**DATA PROVIDED**

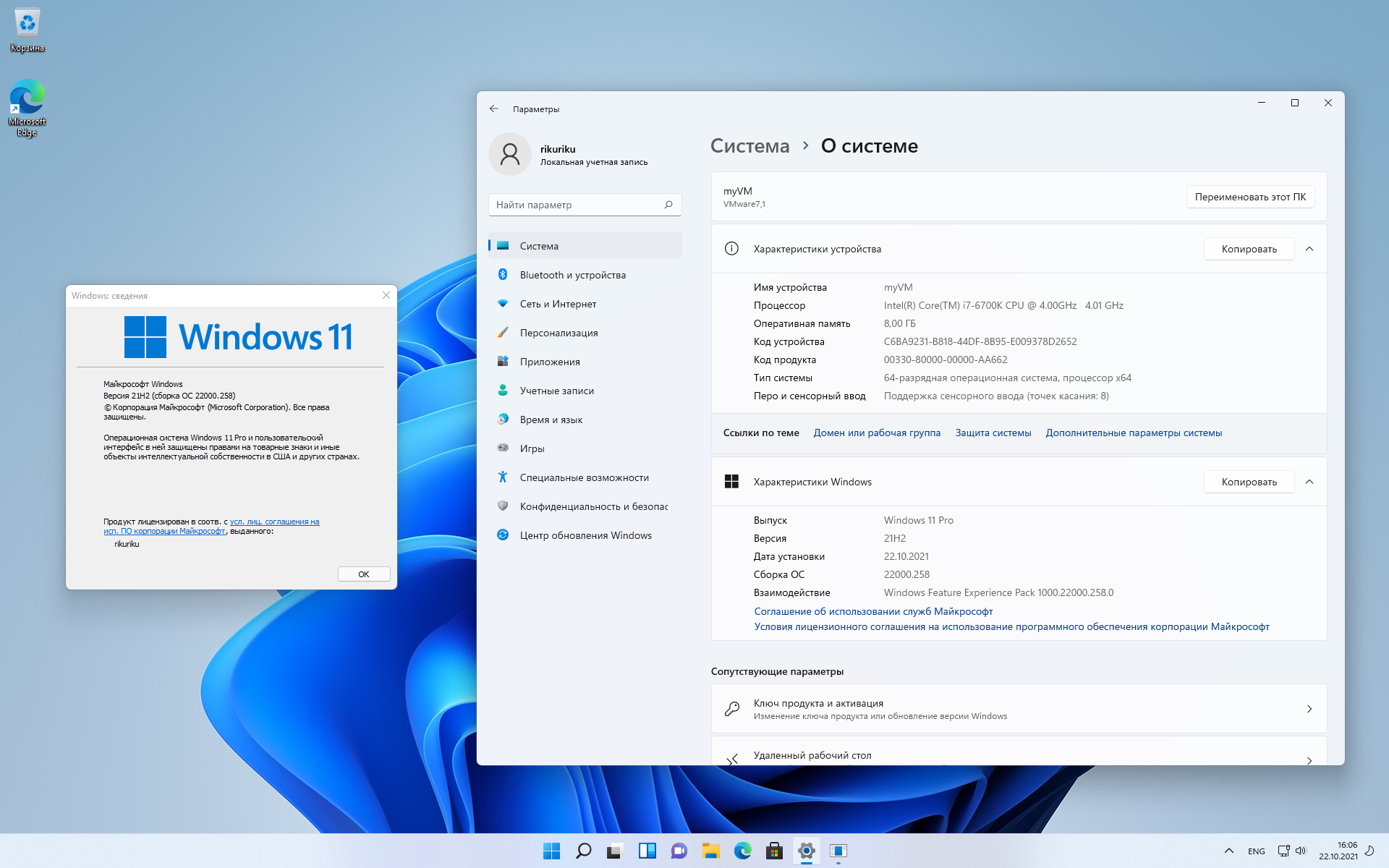The height and width of the screenshot is (868, 1389).
Task: Click the search magnifier in Найти параметр
Action: (x=668, y=205)
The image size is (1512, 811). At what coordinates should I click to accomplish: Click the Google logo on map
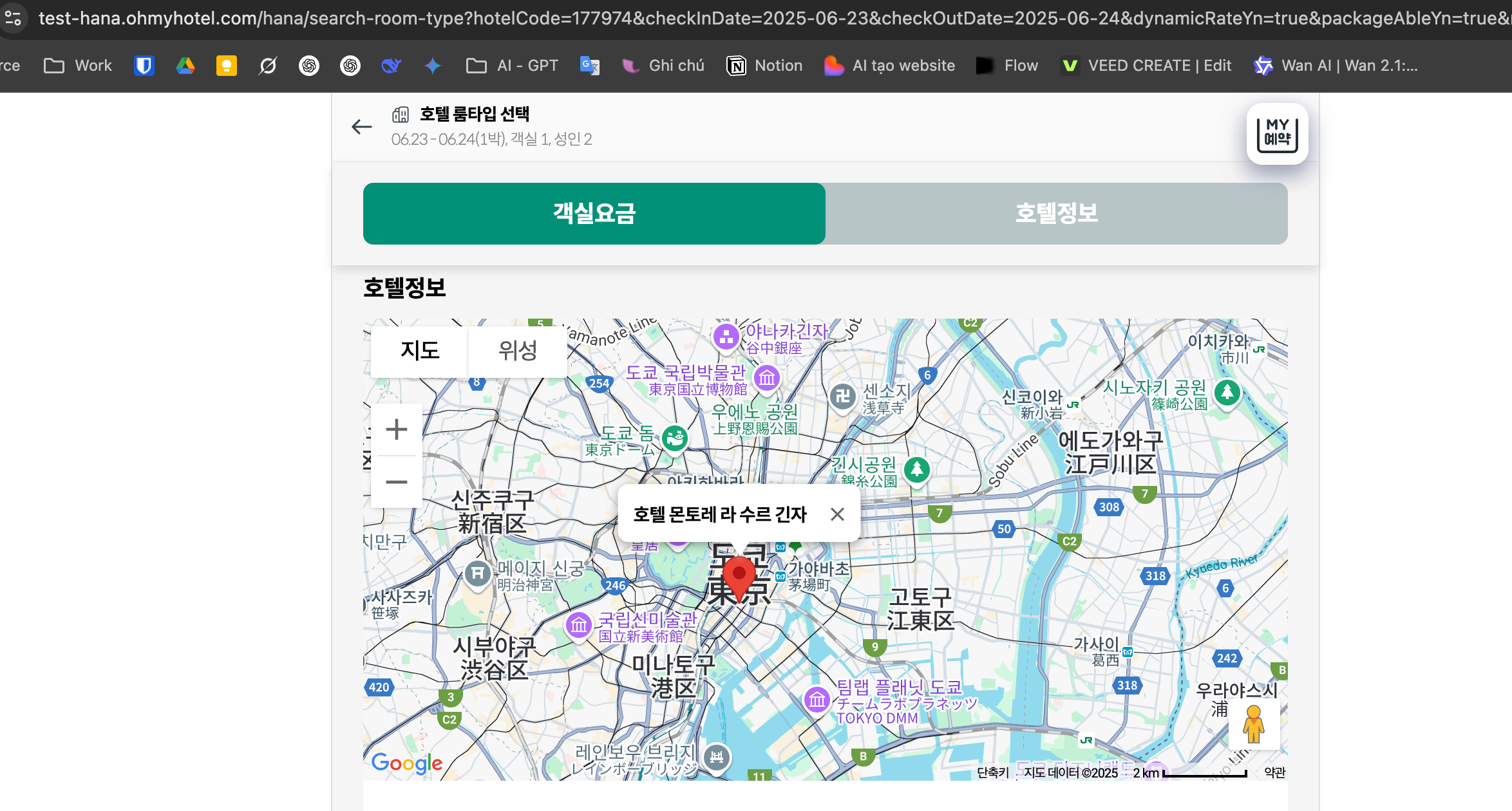(407, 763)
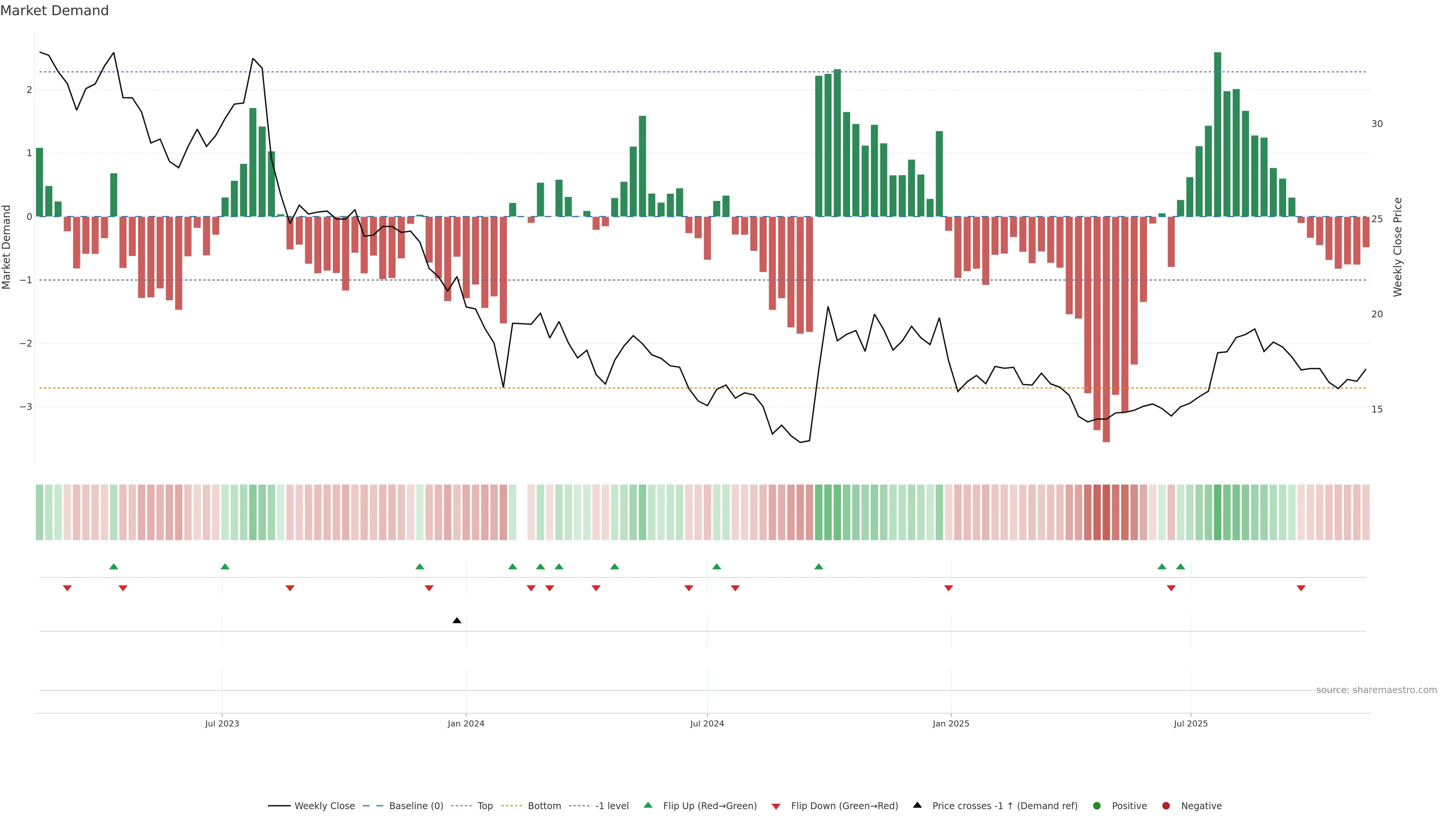1456x819 pixels.
Task: Click the rightmost red flip-down triangle marker
Action: tap(1301, 588)
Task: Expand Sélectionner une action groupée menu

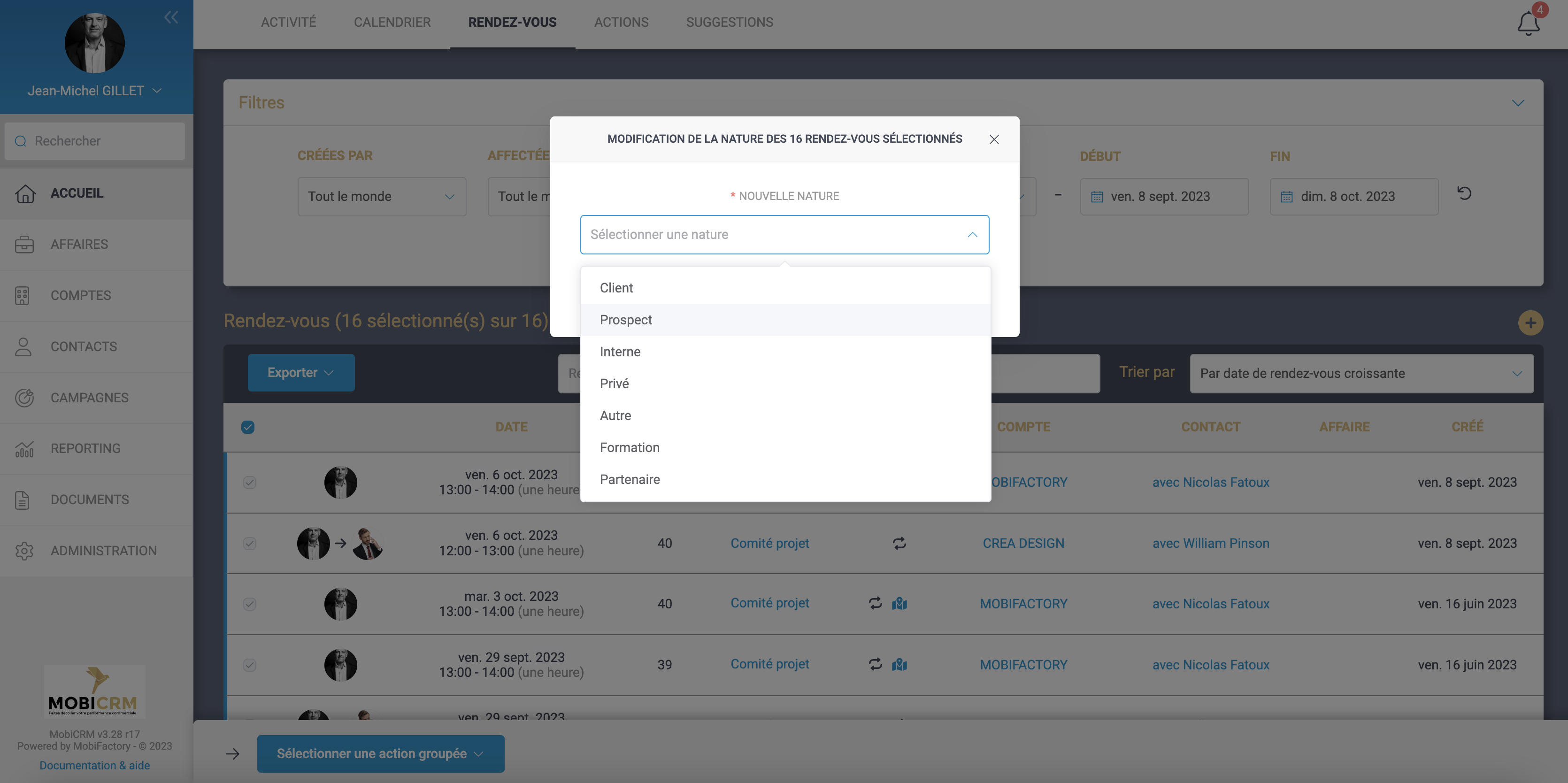Action: [380, 753]
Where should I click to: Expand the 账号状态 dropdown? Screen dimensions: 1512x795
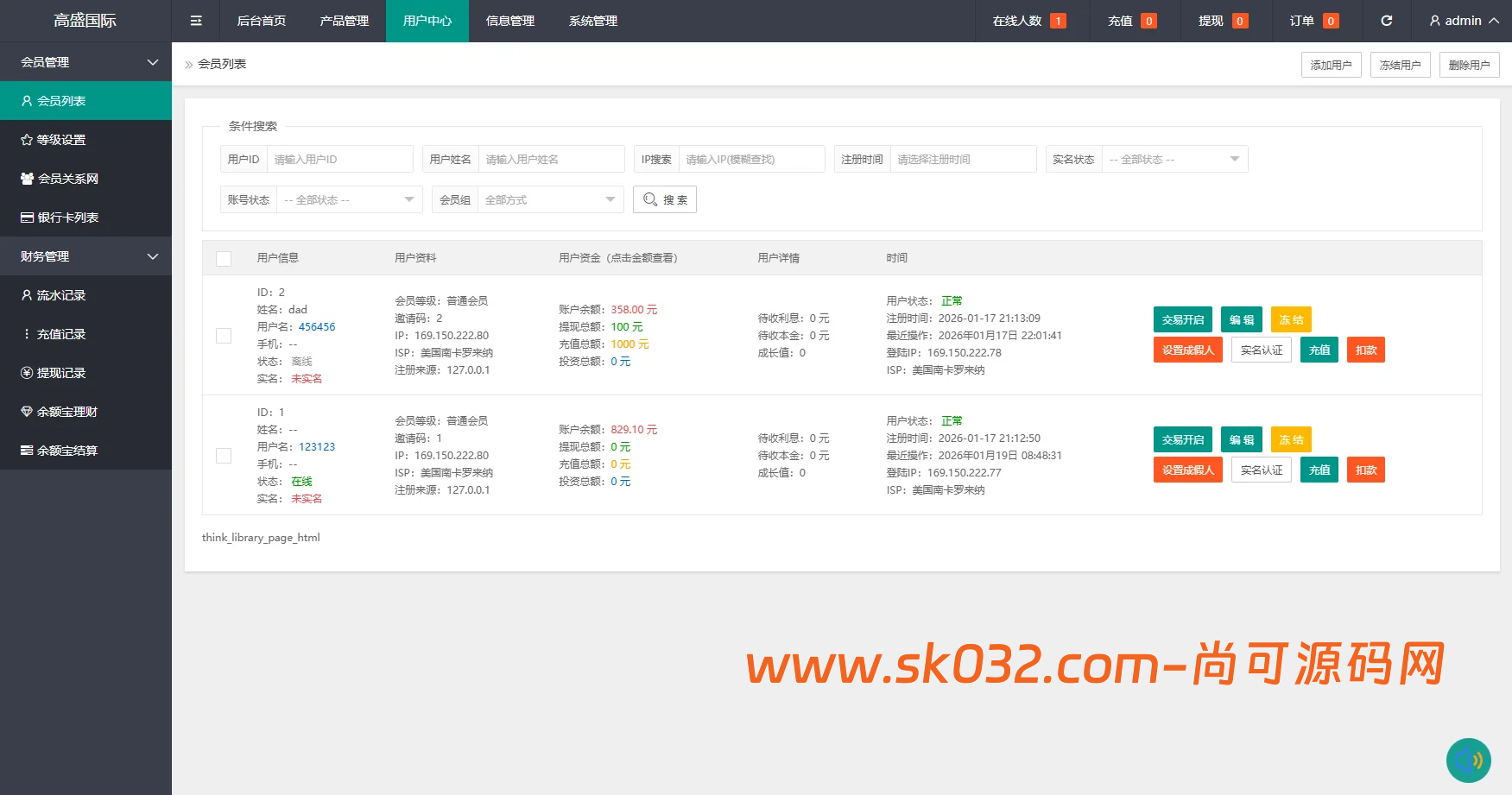point(348,199)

**HOW TO COMPLETE THIS TASK**
Starting at the line with "Where should I", transcribe the listing above exactly through its last line. No picture belongs in the transcription.

**ANSWER TO THE PROBLEM**
Where should I click to: Expand the 账号状态 dropdown? Screen dimensions: 1512x795
point(348,199)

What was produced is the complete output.